The English Montreal School Board (EMSB) is challenging that law, as well as a section of the Education Act that allows the province to force the transfer of schools between school boards namely last summer’s transfer of EMSB buildings to a French-language school board in Montreal’s east end.
Federal money administered by the University of Ottawa is being used, in part, to pay for that legal challenge.
Documents obtained by CBC show the EMSB applied for and was awarded two grants totalling $250,000 from the Court Challenges Program, a federally funded project run by the university.
The program’s website states that it is administered independently of the government by the University of Ottawa, with funding decisions made by expert panels reporting to the school.
Half of that money is to go to the fight against Bill 21, which bans some public employees from wearing religious symbols. The rest is going to challenge the school transfers.
The EMSB contends that both laws go against the Canadian Charter of Rights and Freedoms.
The university and the EMSB have declined to comment, saying only that they do not divulge information about legal funding.
PQ sides with CAQ 
Though he said he supports the public’s right to challenge laws, Jolin-Barette told reporters Wednesday that he wants to know where Ottawa stands on the matter. 
“We want to know if the federal government agrees with the fact that English Montreal [School Board] received some funding from the federal program,” he said.
“For us, Bill 21 was adopted by the will of the members of the National Assembly for the Quebec nation. So people agree with Bill 21.”
“Bill 21 is a demonstration of the distinctive society of Quebec, so it’s really important to respect that.”
Pascal Bérubé, interim leader of the Parti Québécois, agrees with Jolin-Barrette, saying its on par with Canada’s prime minister challenging Quebec law.
“Justin Trudeau fighting the law or federal money, it’s the same thing for us,” he said.
“Everyone is able to fight any law if they feel it is against their rights. But the federal government fighting a law by the National Assembly of Quebec is unacceptable.”
Program is independent, says PM
Trudeau told reporters Wednesday that the University of Ottawa’s program is independent, and the funding’s allocation is separate from the government.
He said he is confident that the university is making decisions based on the criteria put in place by the government.

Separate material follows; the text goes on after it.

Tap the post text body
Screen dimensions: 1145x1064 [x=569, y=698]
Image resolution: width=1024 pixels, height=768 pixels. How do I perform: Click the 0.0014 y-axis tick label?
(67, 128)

“They are there to support Canadians who are defending their Charter rights and I am confident that process is unfolding independently as it should,” the prime minister said.
Not everybody in parliament agrees with the prime minister.
Yves-François Blanchet, leader of the Bloc Québécois, rose in the house Wednesday to ask the government if it would “back down and withdraw this illegitimate funding.”
To which Trudeau said the government cannot withdraw funding and added that funding is there to “help Canadians defend their human rights.”